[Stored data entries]
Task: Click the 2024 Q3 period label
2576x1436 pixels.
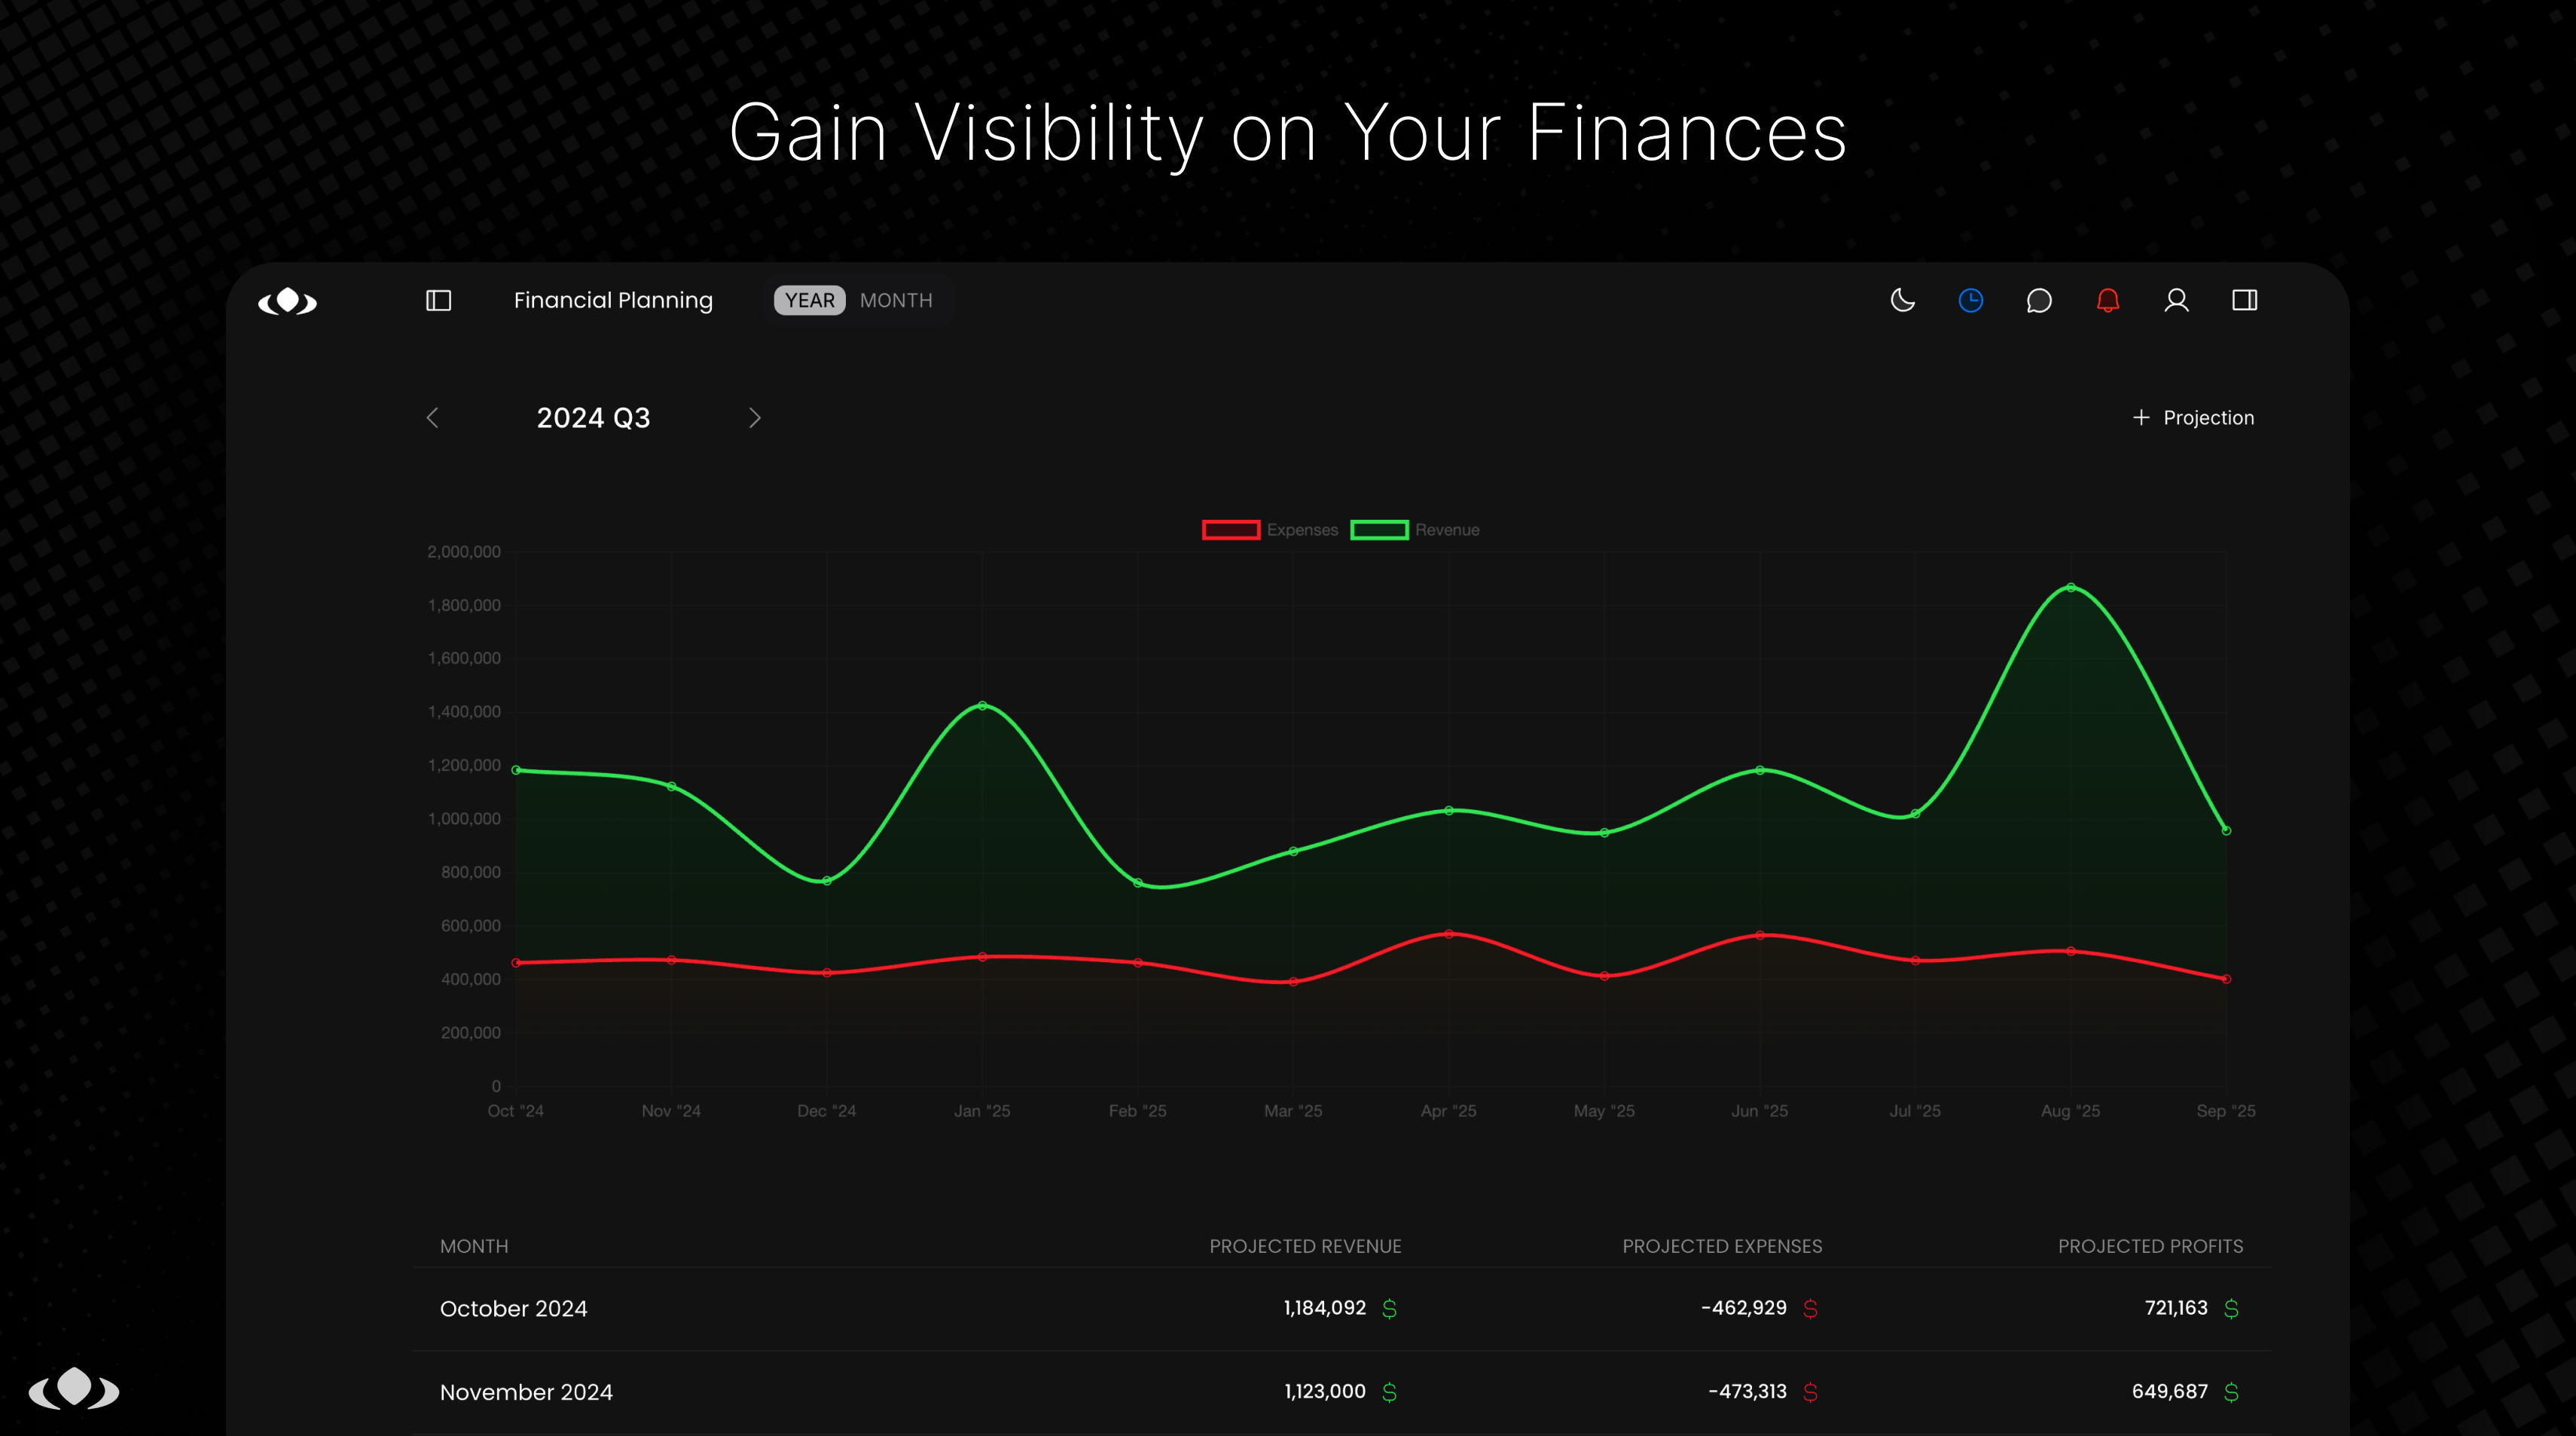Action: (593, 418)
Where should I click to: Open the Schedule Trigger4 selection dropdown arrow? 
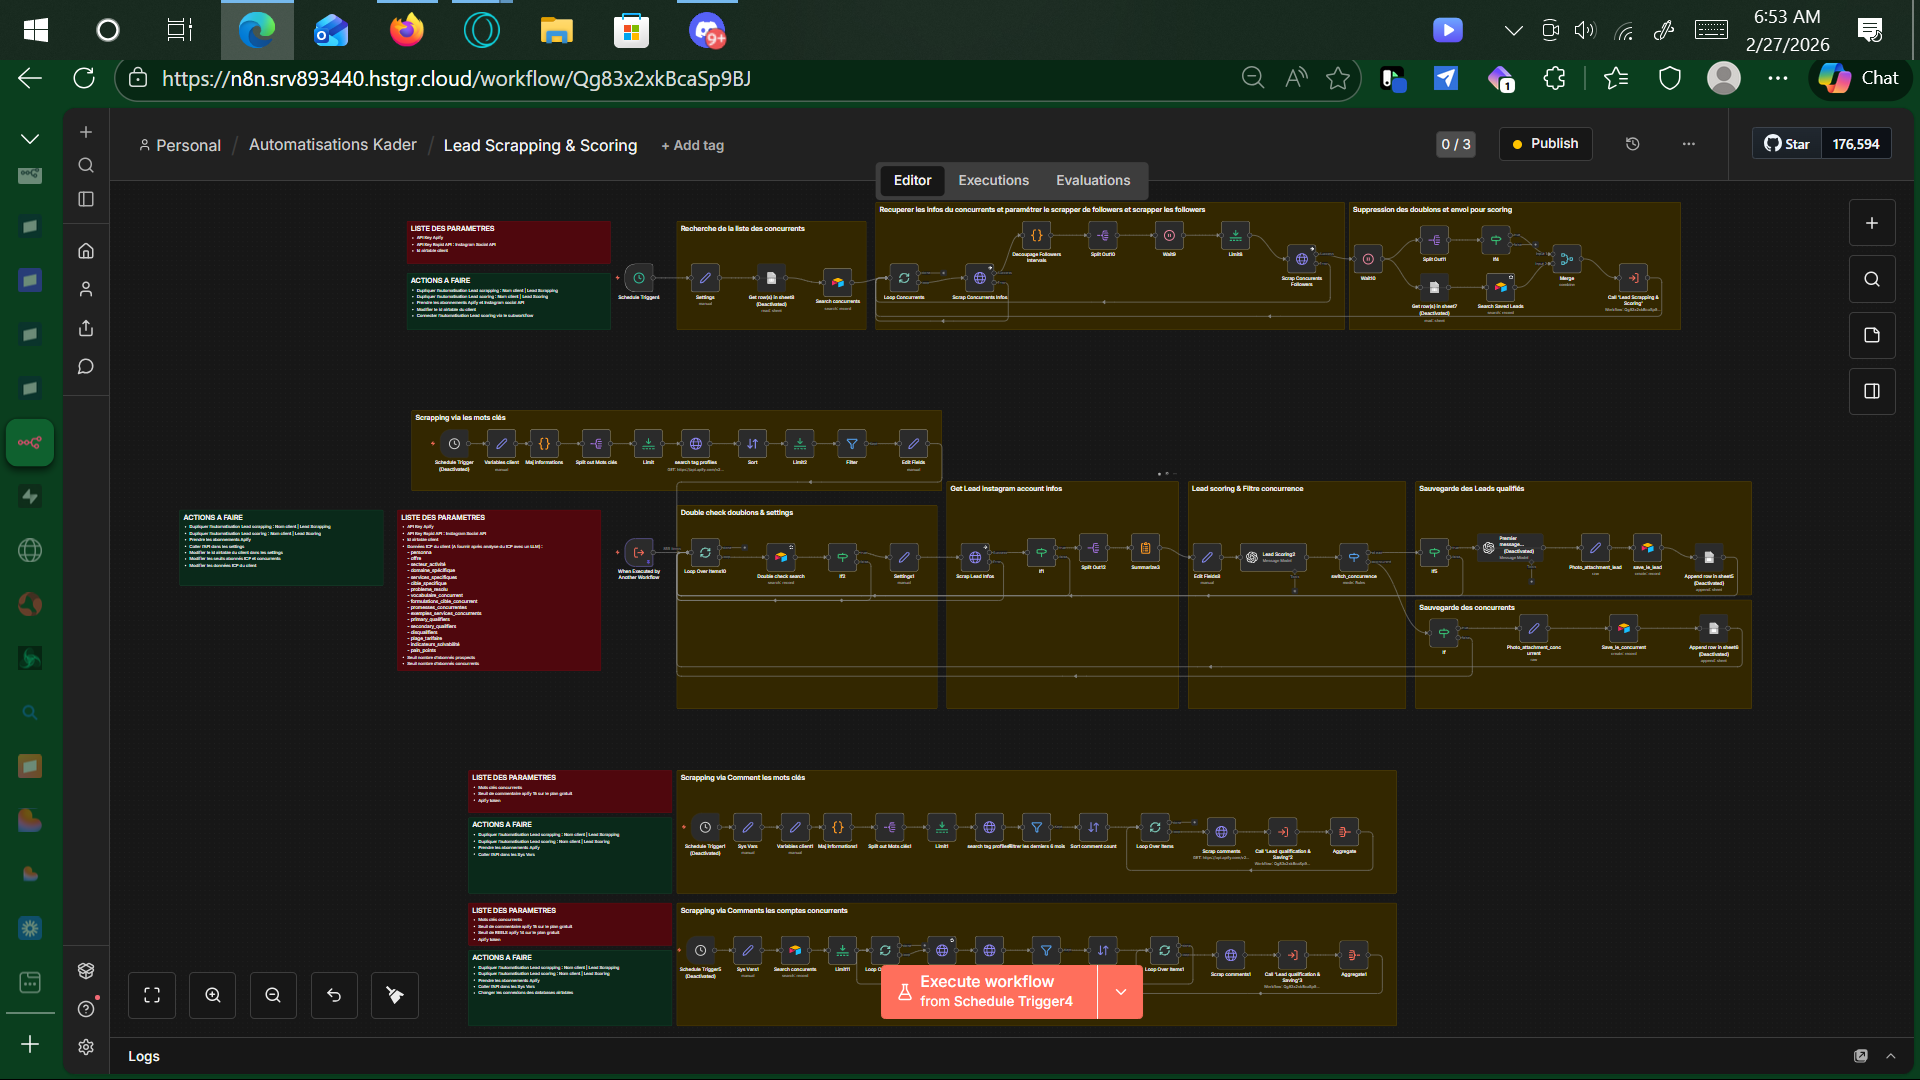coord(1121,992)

Goal of the exercise: Copy the records exactly. Skip the images.

Result for this task:
Task: Click the 2024 Q3 period label
2576x1436 pixels.
Action: (593, 418)
Where should I click to: Open the Schedule Trigger4 selection dropdown arrow? 
coord(1121,992)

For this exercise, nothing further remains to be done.